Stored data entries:
━━━━━━━━━━━━━━━━━━━━
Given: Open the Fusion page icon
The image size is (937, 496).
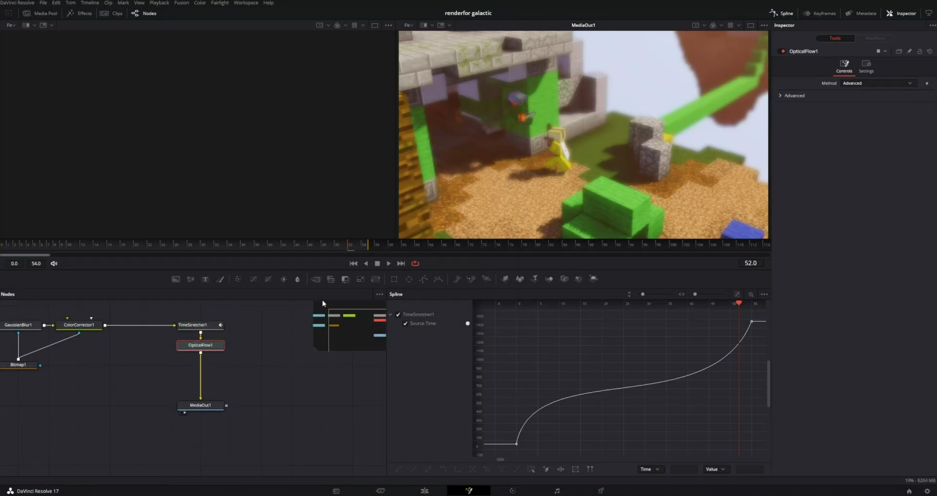Looking at the screenshot, I should tap(469, 491).
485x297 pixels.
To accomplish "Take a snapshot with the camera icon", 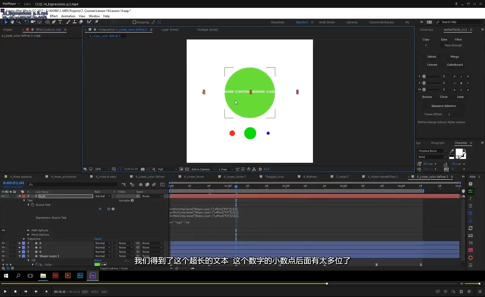I will [x=143, y=169].
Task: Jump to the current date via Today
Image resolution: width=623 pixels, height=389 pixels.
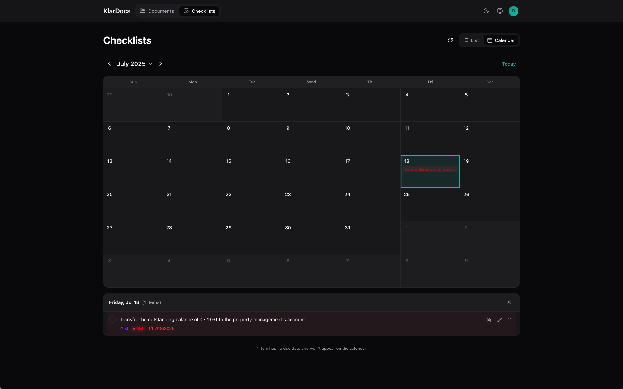Action: 509,64
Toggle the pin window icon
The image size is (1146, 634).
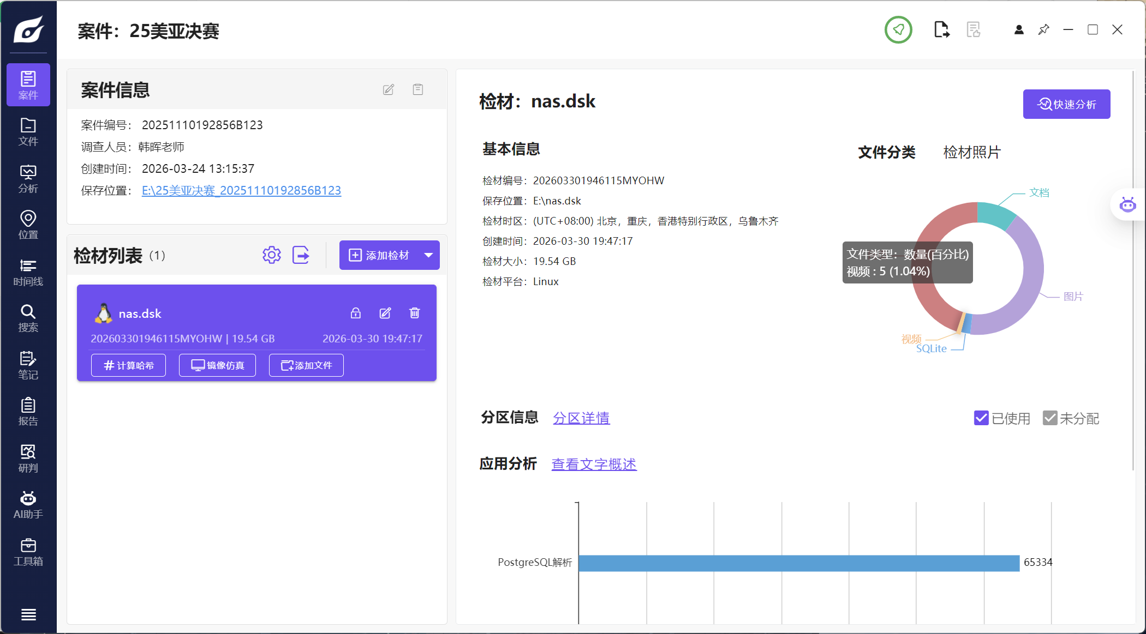(1043, 30)
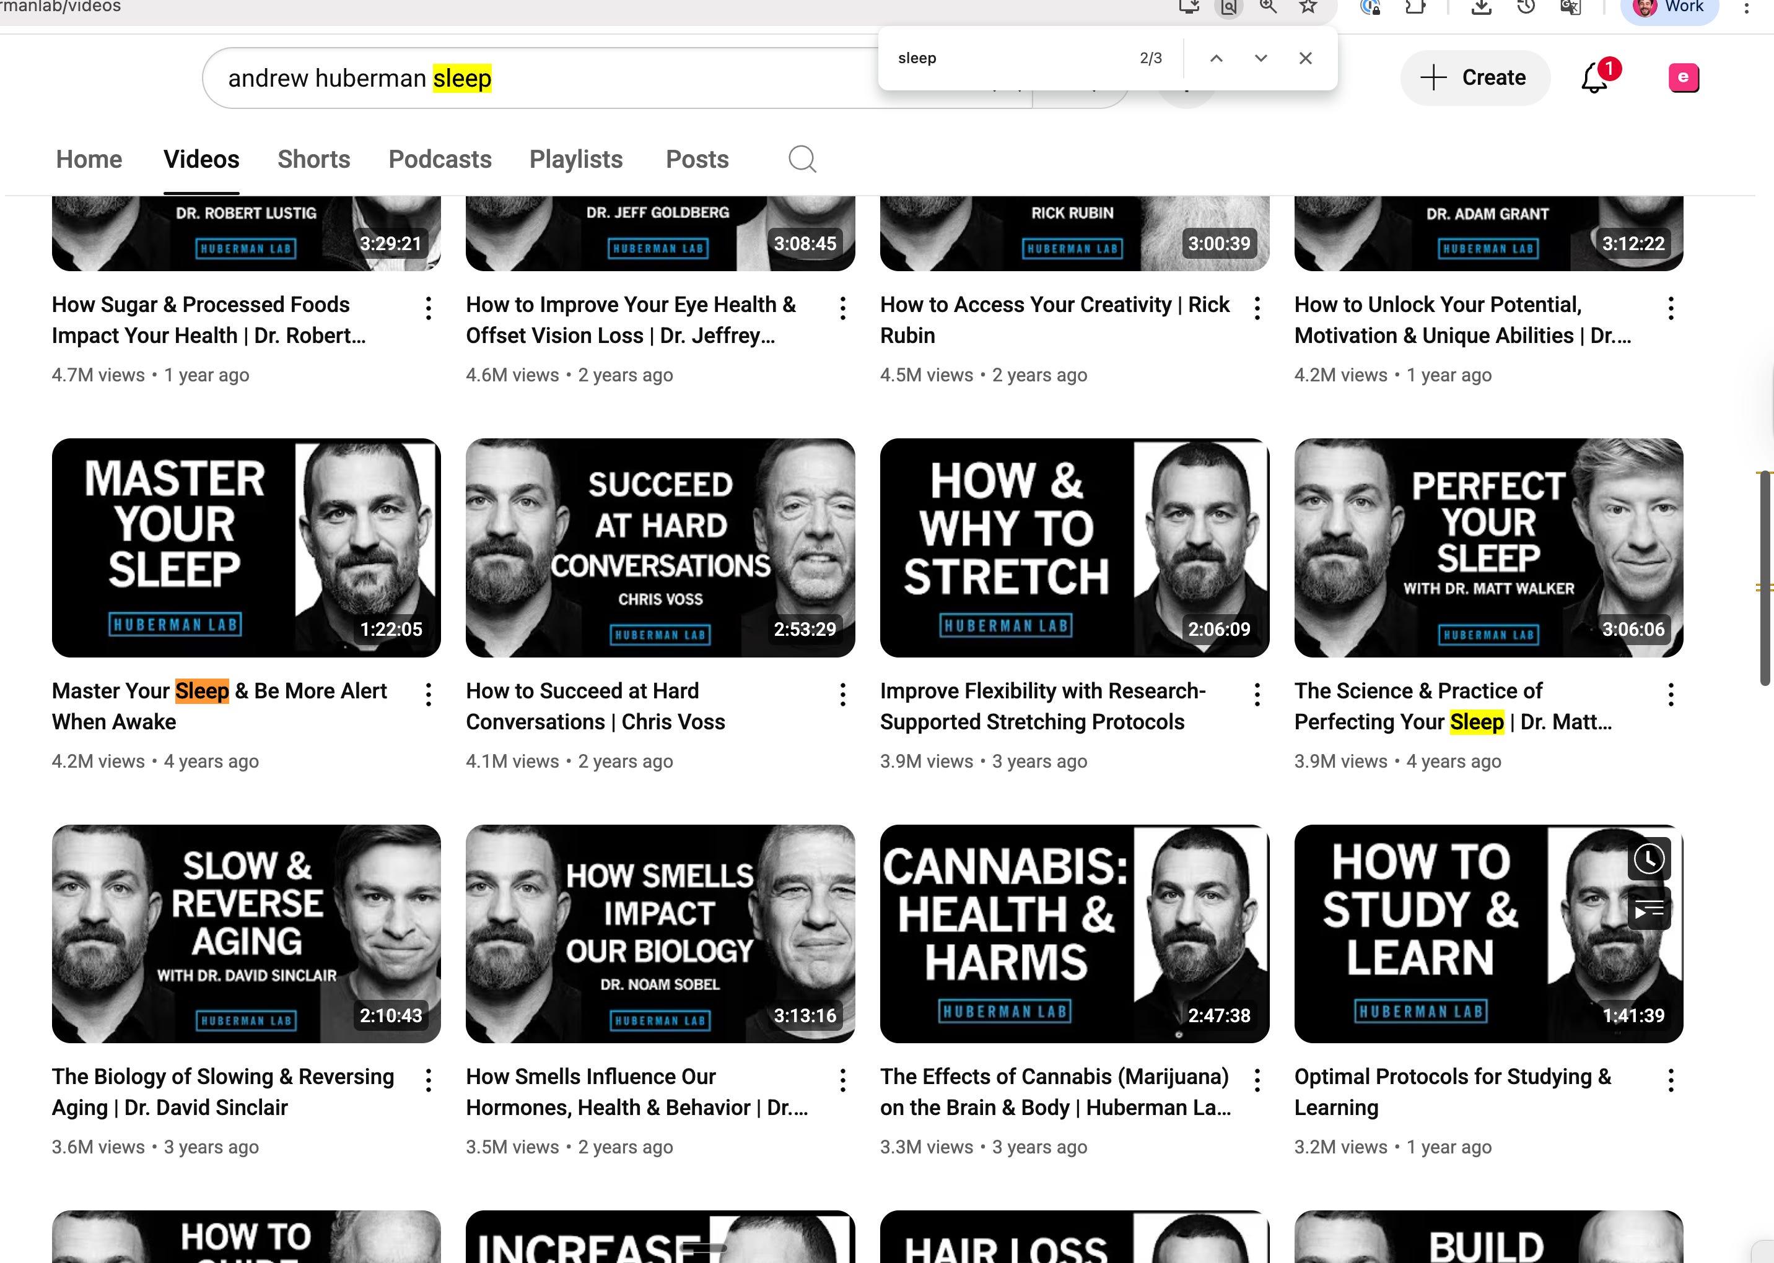The height and width of the screenshot is (1263, 1774).
Task: Open the notifications bell
Action: 1593,79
━━━━━━━━━━━━━━━━━━━━
Activity: Pictures don't belong in the copy. Retype exactly the lines from the one with "Toggle the pin window icon" through the last line of the records.

Exercise answer:
Toggle the pin window icon
The image size is (1146, 634).
(1043, 30)
The height and width of the screenshot is (1263, 1774).
Task: Open the notifications bell
Action: 1593,79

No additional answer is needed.